* **Exercise**: From the book description, copy the text between "John F. Forester (Editor)" and "late Norman Krumholz).", inclusive.

* **Source passage**:
How Spaces Become Places: Place Makers Tell Their Stories (Paperback)
Useful and inspiring cases illustrate participatory placemaking practices and strategies.How Spaces Become Places tells stories of place makers who respond to daunting challenges of affordable housing, racial violence, and immigration, as well as community building, arts development, safe streets, and coalition-building. The book's thirteen contributors share their personal experiences tackling complex and contentious situations in cities ranging from Brooklyn to Los Angeles and from Paris to Detroit. These activists and architects, artists and planners, mediators and gardeners transform ordinary spaces into extraordinary places. These place makers recount working alongside initially suspicious residents to reclaim and enrich the communities in which they live. Readers will learn how place makers listen and learn, diagnose local problems, convene stakeholders, build trust, and invent solutions together. They will find instructive examples of work they can do within their own communities. In the aftermath of the pandemic and the murder of George Floyd, the editor argues, these accessible practice stories are more important than ever.
John F. Forester (Editor) John F. Forester is a professor in the City and Regional Planning Department at Cornell University. He has studied the challenges of urban planning by assessing practice-focused oral histories of planners and public dispute mediators. Forester's work on power, political conversation, dealing with differences, and practical improvisation has appeared in Planning in the Face of Power, Deliberative Practitioner: Making Participatory Planning Work, Dealing with Differences, Planning in the Face of Conflict, and Making Equity Planning Work (with the late Norman Krumholz).

Stored data:
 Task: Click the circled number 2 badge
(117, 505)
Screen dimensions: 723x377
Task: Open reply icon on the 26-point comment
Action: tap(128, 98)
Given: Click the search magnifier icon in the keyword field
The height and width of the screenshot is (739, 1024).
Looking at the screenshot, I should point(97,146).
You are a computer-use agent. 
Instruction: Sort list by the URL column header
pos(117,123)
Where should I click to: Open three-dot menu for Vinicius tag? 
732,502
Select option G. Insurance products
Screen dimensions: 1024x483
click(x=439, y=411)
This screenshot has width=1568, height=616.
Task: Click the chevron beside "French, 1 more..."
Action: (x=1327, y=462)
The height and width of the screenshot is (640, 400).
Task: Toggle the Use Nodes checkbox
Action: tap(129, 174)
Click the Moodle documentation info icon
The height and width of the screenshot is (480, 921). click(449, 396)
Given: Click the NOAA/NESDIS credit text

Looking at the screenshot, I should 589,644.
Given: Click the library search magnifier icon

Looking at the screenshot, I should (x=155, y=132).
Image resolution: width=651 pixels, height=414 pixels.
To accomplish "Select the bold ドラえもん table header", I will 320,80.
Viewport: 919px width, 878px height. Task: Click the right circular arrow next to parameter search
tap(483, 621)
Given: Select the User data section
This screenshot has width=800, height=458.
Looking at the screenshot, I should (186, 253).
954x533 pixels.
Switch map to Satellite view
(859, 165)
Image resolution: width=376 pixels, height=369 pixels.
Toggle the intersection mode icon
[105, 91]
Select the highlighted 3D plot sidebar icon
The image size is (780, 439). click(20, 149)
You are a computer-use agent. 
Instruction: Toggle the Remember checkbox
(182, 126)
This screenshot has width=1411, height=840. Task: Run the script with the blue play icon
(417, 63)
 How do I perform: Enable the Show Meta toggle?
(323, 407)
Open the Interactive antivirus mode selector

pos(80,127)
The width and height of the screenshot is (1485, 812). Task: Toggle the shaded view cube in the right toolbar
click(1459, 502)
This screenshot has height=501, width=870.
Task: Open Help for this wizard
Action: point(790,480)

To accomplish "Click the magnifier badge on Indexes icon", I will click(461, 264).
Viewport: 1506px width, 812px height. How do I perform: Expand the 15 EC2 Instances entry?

* **Answer section**:
John F. Forester (Editor) John F. Forester is a professor in the City and Regional Planning Department at Cornell University. He has studied the challenges of urban planning by assessing practice-focused oral histories of planners and public dispute mediators. Forester's work on power, political conversation, dealing with differences, and practical improvisation has appeared in Planning in the Face of Power, Deliberative Practitioner: Making Participatory Planning Work, Dealing with Differences, Planning in the Face of Conflict, and Making Equity Planning Work (with the late Norman Krumholz).